In her speech Mary Ward said “During the hunger strike, in a sermon in Westminster Abbey in London, on December 1, 1980, a leading Anglican theologian, Dr John Austin Baker, who was then the chaplain to the Speaker of the British House of Commons, and who is now Bishop of Salisbury, pointed out:
“No British government ought ever to forget that this perilous moment, like many before it, is the outworking of a history for which our country is primarily responsible. England seized Ireland for its own military benefit, it planted Protestant settlers there to make it strategically secure, it humiliated and penalised the native Irish and their Catholic religion – and then when it could no longer hold on to the whole island, kept back part to be a home for the settlers’ descendants, a non-viable solution from which Protestants have suffered as much as anyone.
“Our injustice created the situation, and by constantly repeating that we will maintain it so long as the majority wish it, we actively inhibit Protestant and Catholic from working out a new future together. This is the root of violence, and the reason why the protesters think of themselves as political offenders.”
“We in Republican Sinn Féin agree with Bishop Baker’s analysis.
“With the best will in the world the current process cannot lead to a just and lasting peace because it is based on the wrong agenda. It is founded on the false belief that one can ignore the underlying realities of the unjust settlement that caused the problem in the first place, the partitioning of Ireland against the will of the majority of Irish people – and then patch up that evil by modifying the different relationships, ie the two statelets imposed on Ireland by Partition.

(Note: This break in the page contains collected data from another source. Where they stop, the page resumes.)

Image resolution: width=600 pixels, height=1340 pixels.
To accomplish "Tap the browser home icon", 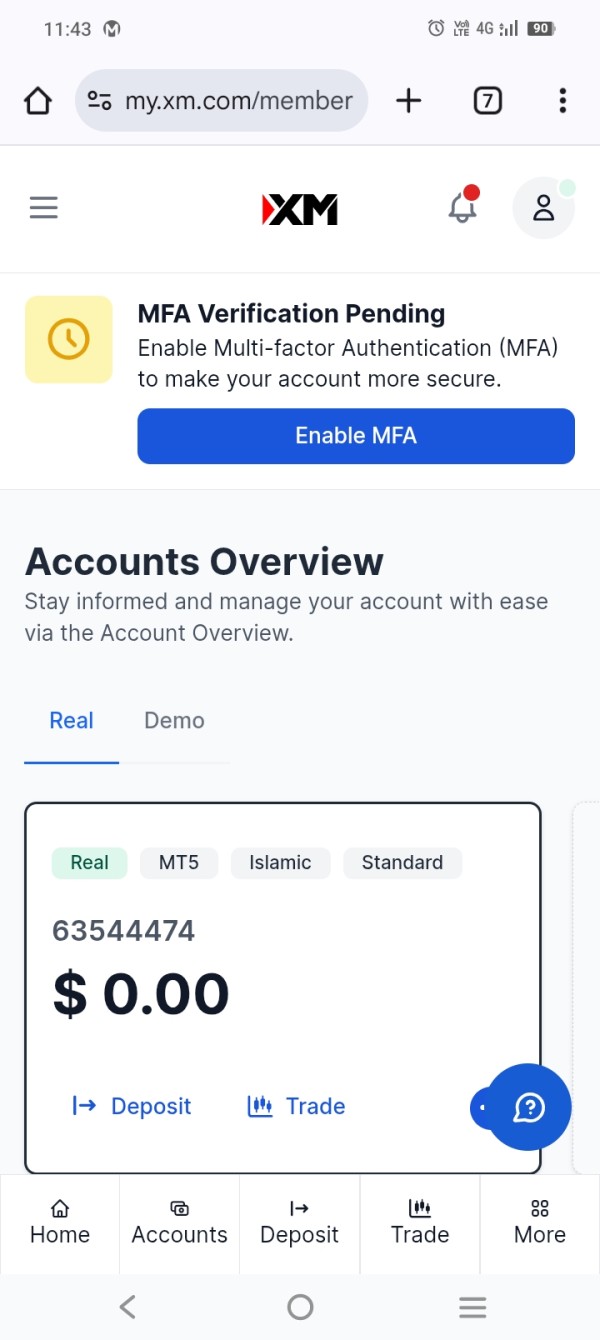I will (38, 101).
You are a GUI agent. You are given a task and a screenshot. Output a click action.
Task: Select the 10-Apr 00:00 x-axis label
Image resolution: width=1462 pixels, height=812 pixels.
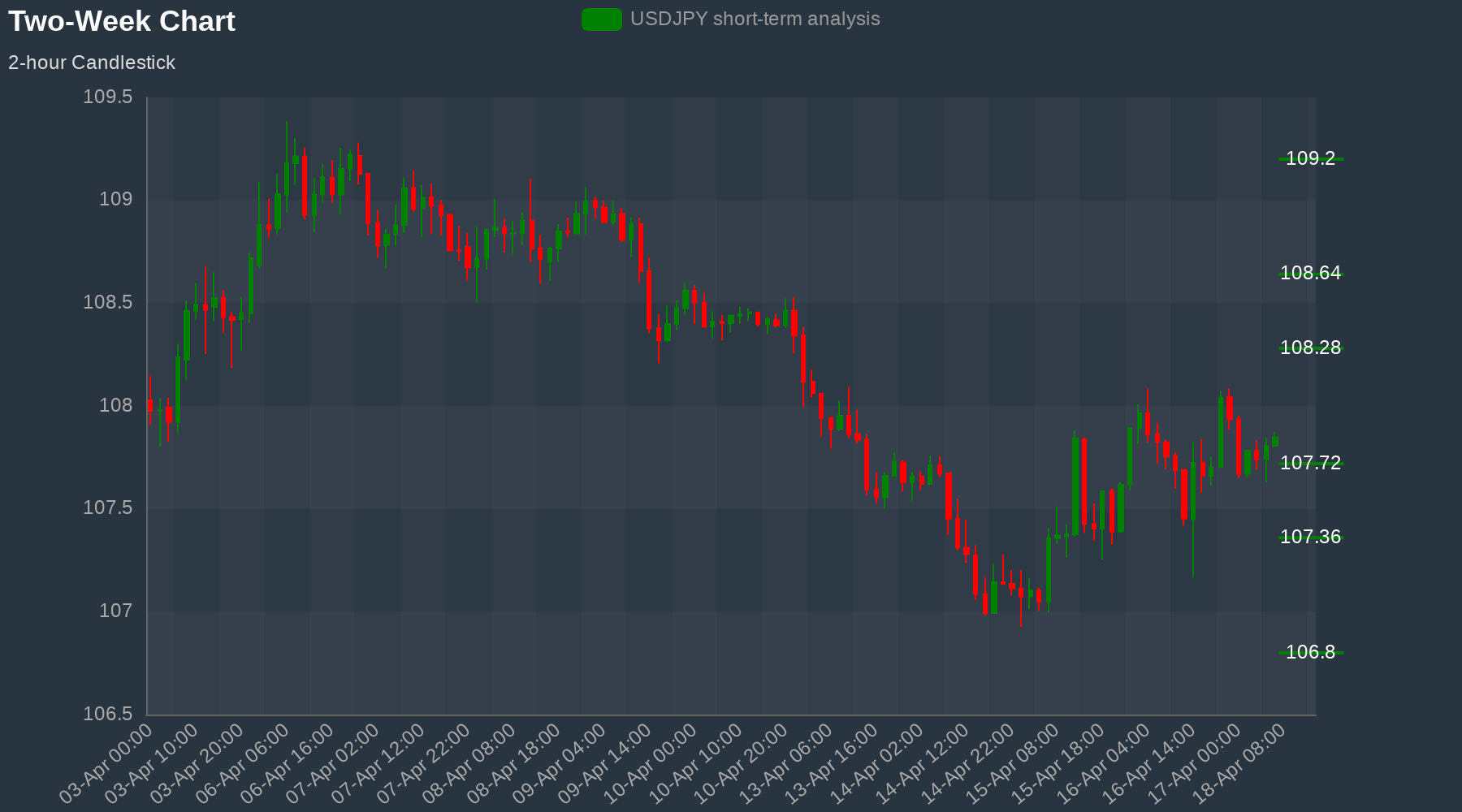tap(655, 763)
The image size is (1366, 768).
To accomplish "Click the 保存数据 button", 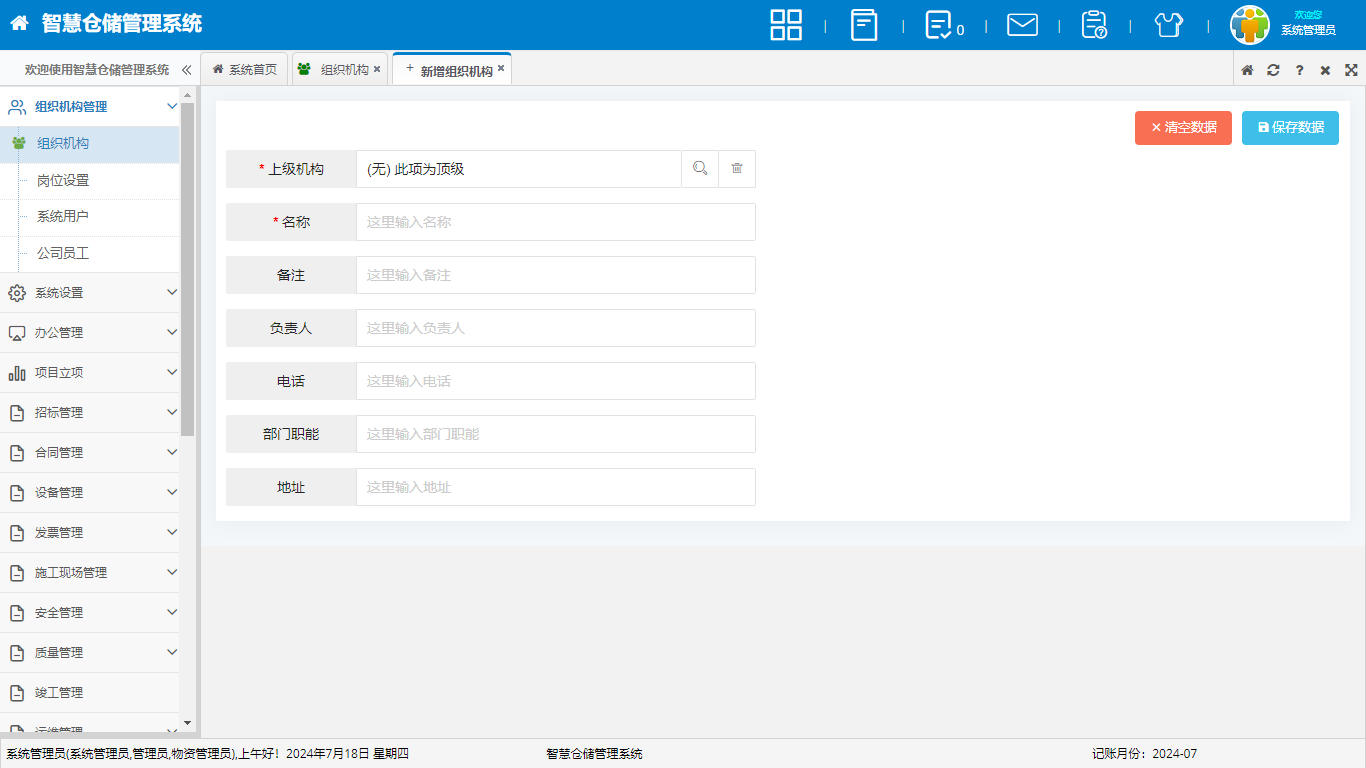I will [1290, 128].
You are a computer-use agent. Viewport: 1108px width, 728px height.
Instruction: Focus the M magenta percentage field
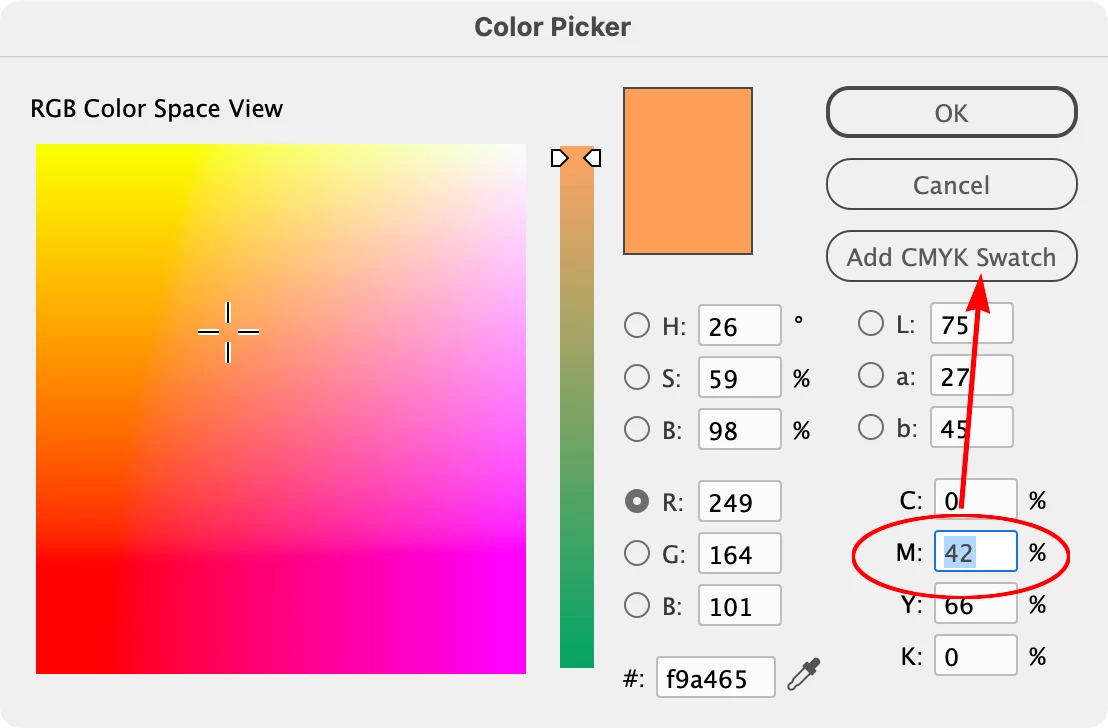tap(975, 552)
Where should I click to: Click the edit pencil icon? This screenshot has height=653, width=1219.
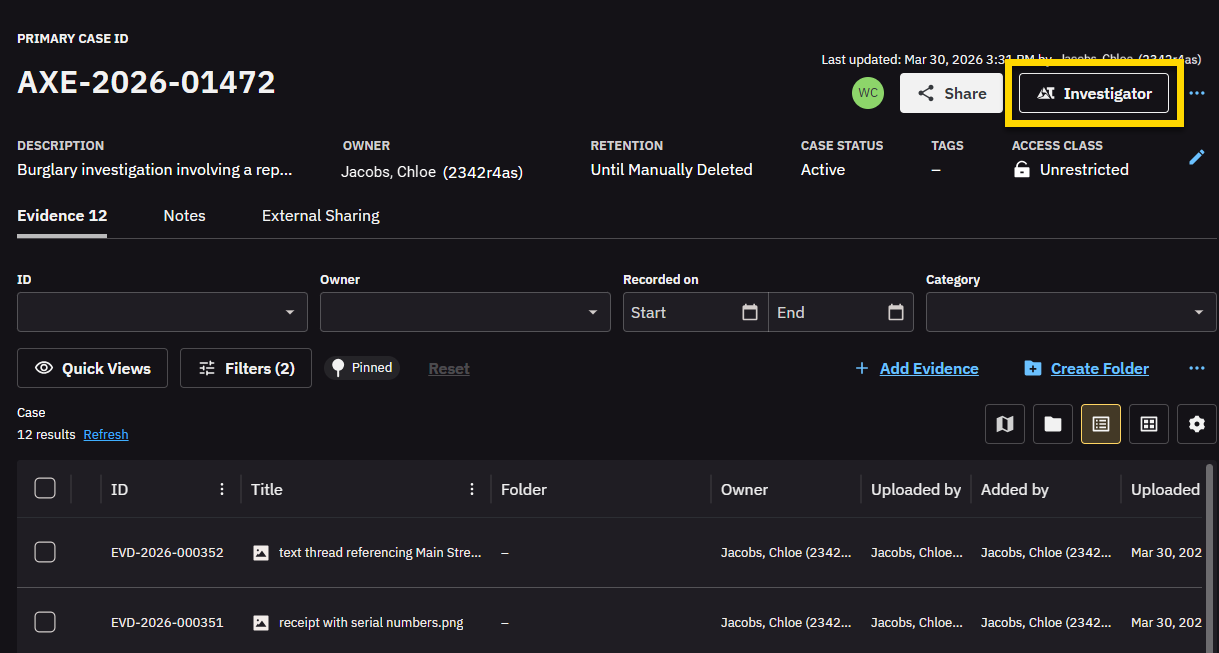[x=1197, y=157]
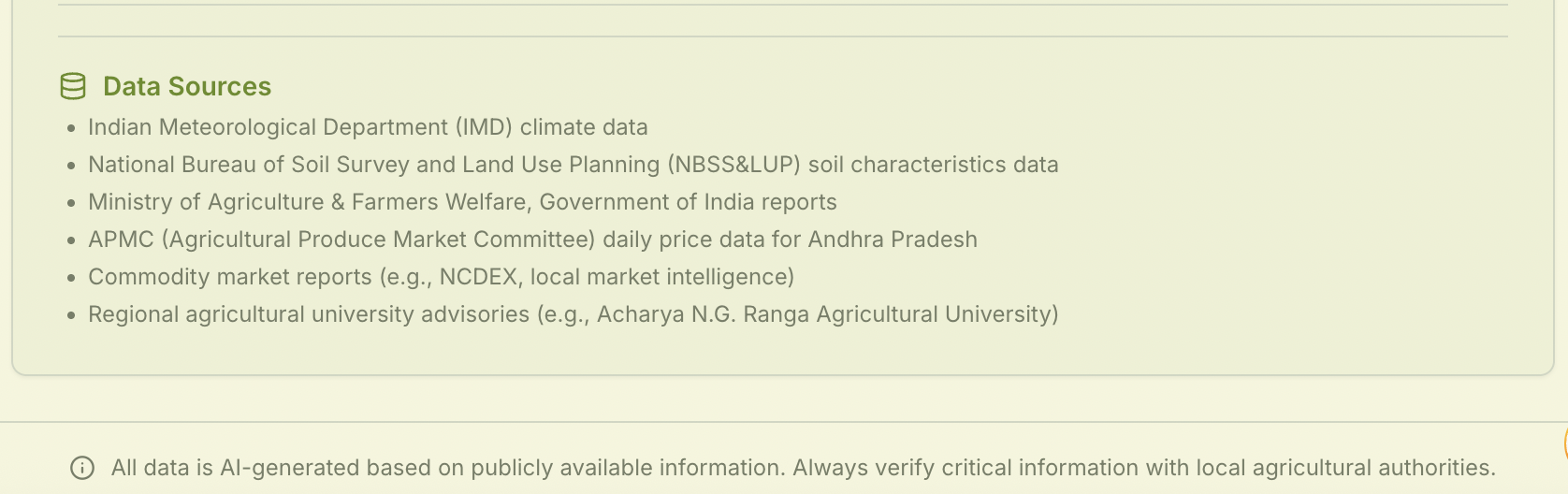This screenshot has height=494, width=1568.
Task: Click the bullet before Indian Meteorological Department
Action: point(71,128)
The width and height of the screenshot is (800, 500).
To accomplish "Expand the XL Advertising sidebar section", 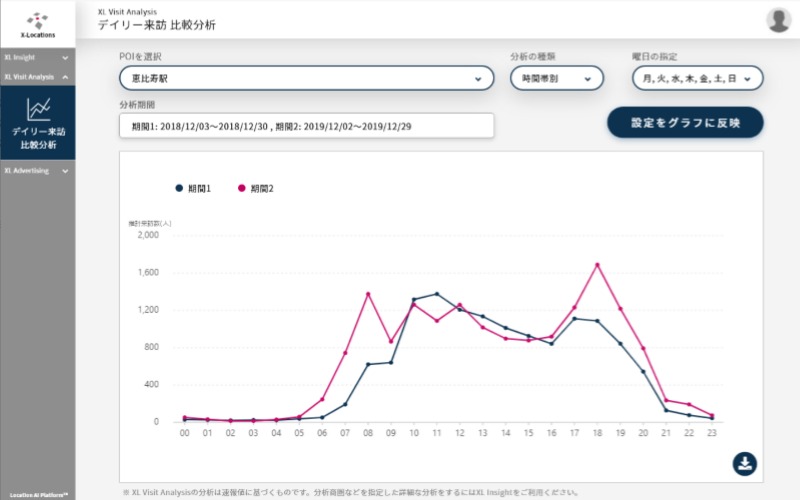I will tap(37, 171).
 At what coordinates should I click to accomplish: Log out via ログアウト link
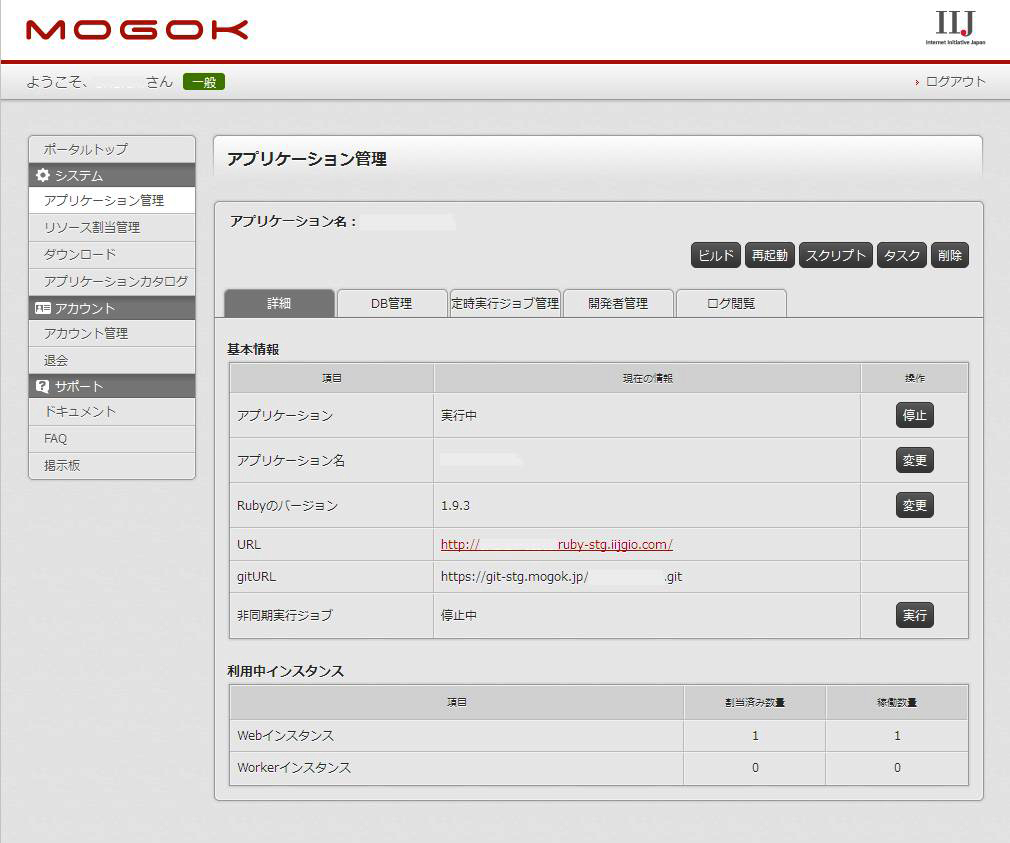(x=955, y=82)
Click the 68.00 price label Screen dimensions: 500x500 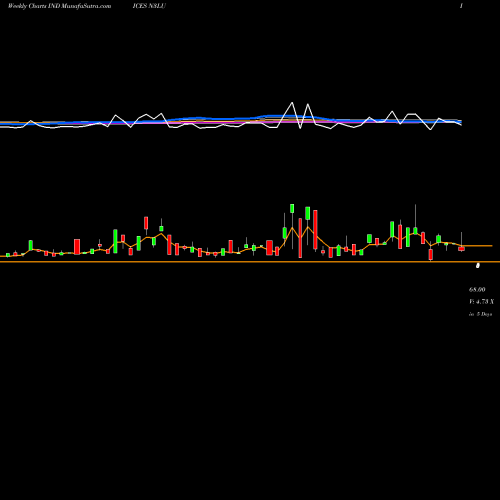coord(477,289)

“These relationships would not exist at all to begin with if they had not been drawn up and enforced at gunpoint. In the words of Lloyd George, British prime minister during the Treaty of Surrender in 1921, “Ireland should be visited with immediate and terrible war”. Their purpose was to distort real democracy and true Irish self-determination.
“The saddest and most amazing thing about this current sell-out is not only that it has been so well camouflaged, but it is in fact being 'sold' by some of out former comrades as not just a stepping-stone a la Collins, but in fact as a victory.
“Even younger Republicans in our midst are well aware that sell-outs are nothing new – not just of ideals and principled positions but in the honest use of language and in open and honest discussion of the issues themselves.
“Republican Sinn Féin stands most of all for a settlement, a generous democratic settlement of the Irish problem by constitutional discussion between all the people of Ireland. Britain can have no part in either setting the agenda or devising the constitutional solution. That is a matter for the sovereign Irish people. All Britain can do is set up a debate to leave Ireland for all time, lock, stock and barrel.
“We must not betray the enormous sacrifices already made, not least by those we commemorate this year, the H-Block Martyrs, but work to realise them in the everyday lives of our people. Anything less would be unworthy of those we honour and of ourselves.
“In conclusion, I will quote from a letter Francis Hughes wrote to the people of Derry on March 1, 1981:
“I have no prouder boast than to say I am Irish and have been privileged to fight for the Irish people and for Ireland. If I have a duty I will perform it to the full in the unshakeable belief that we are a noble race and that chains and bonds have no part in us . . . There is no white flag and there will be no surrender.”
“Victory to the All-Ireland Republic! An Phoblacht Abú!”